The main feature on the wall is a 3-feet-deep roof about halfway up. Four of the five lines involve this obstacle in some way. The first line I tried (“Booty Sweat”) follows a fairly continuous crack system that skirts the left side of the roof with powerful underclings (for the grade). While basically a crack climb, there are a lot of nice pockets sprinkled around to spice things up.

Shaking out below the undercling roof exit on Booty Sweat, 5.11b. Photo Amelie A.

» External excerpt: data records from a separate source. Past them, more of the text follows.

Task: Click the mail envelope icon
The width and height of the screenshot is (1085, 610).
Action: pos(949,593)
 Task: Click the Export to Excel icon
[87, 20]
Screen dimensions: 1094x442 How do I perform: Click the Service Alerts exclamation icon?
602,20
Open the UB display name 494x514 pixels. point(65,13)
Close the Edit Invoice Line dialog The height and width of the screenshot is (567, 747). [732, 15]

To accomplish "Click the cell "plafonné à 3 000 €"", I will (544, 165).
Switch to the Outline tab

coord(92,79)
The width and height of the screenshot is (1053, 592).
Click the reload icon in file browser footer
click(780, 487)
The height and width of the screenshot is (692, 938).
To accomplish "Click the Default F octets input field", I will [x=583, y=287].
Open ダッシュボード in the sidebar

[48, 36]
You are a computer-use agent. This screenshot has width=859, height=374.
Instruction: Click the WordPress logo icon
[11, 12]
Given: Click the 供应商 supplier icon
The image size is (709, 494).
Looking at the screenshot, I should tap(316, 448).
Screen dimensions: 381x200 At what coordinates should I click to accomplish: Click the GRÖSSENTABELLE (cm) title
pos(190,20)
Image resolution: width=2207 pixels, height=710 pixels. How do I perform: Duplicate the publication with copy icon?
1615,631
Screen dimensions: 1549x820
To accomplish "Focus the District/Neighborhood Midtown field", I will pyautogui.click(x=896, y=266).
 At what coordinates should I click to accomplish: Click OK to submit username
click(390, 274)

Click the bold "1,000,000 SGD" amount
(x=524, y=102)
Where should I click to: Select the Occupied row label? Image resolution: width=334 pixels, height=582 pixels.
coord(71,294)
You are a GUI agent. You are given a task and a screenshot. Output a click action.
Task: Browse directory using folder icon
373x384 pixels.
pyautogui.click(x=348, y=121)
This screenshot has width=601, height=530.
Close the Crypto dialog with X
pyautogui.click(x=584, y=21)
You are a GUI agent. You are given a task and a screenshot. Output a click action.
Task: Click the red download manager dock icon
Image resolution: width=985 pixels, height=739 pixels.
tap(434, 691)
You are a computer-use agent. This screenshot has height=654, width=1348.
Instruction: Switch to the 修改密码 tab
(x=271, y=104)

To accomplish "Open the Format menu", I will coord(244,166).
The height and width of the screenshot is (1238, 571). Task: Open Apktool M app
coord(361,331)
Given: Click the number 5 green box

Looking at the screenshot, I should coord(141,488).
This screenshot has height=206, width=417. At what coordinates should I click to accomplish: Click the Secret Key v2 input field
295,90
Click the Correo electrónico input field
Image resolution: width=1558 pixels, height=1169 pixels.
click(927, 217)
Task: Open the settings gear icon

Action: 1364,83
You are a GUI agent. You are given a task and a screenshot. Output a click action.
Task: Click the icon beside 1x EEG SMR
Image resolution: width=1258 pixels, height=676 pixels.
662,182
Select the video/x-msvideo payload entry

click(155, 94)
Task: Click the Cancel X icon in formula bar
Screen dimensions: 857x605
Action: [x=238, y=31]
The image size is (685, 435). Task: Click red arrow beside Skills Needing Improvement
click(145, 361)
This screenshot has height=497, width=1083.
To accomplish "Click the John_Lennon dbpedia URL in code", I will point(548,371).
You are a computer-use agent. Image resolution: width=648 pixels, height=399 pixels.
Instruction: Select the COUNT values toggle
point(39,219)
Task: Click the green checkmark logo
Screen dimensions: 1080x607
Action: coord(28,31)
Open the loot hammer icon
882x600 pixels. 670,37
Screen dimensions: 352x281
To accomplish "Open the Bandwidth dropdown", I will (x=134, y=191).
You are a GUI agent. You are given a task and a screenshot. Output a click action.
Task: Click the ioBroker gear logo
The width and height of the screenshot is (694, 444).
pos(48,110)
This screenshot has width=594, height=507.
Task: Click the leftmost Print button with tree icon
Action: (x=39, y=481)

The most intimidating line on the wall climbs out the center of the roof. Thanks to a few sinker pockets I climbed fairly easily up to a good shake at jugs below the ceiling. Just as I arrived, Amelie announced she needed to pee and she couldn’t hold it. Fortunately there was a bolt right at my waist, so I clipped a loose sling straight in to the bolt so Kate could help Amelie. This gave me plenty of time to contemplate the imposing obstacle above. Once I was properly on belay again, I charged up to the lip and groped my right hand over to a shallow 4-finger dish. I couldn’t see an elegant way to get established over the lip, so I coiled and hucked my left hand for what appeared likely to be a big jug. It was, and I stuck it, but it was incredibly prickly. My feet swung out wildly as I stuck the jug, and Kate shouted up “that was sick!”, which is incredibly rare—usually she is completely and justifiably unimpressed by my climbing antics (having seen the sausage being made, so to speak). I replied with, “what’s sick is what happened to the skin on my hand.” My palm was torn up and bleeding in a few places, but it turned out to be nothing serious, just enough to warrant the name “More Shredded Than A Julienne Salad.”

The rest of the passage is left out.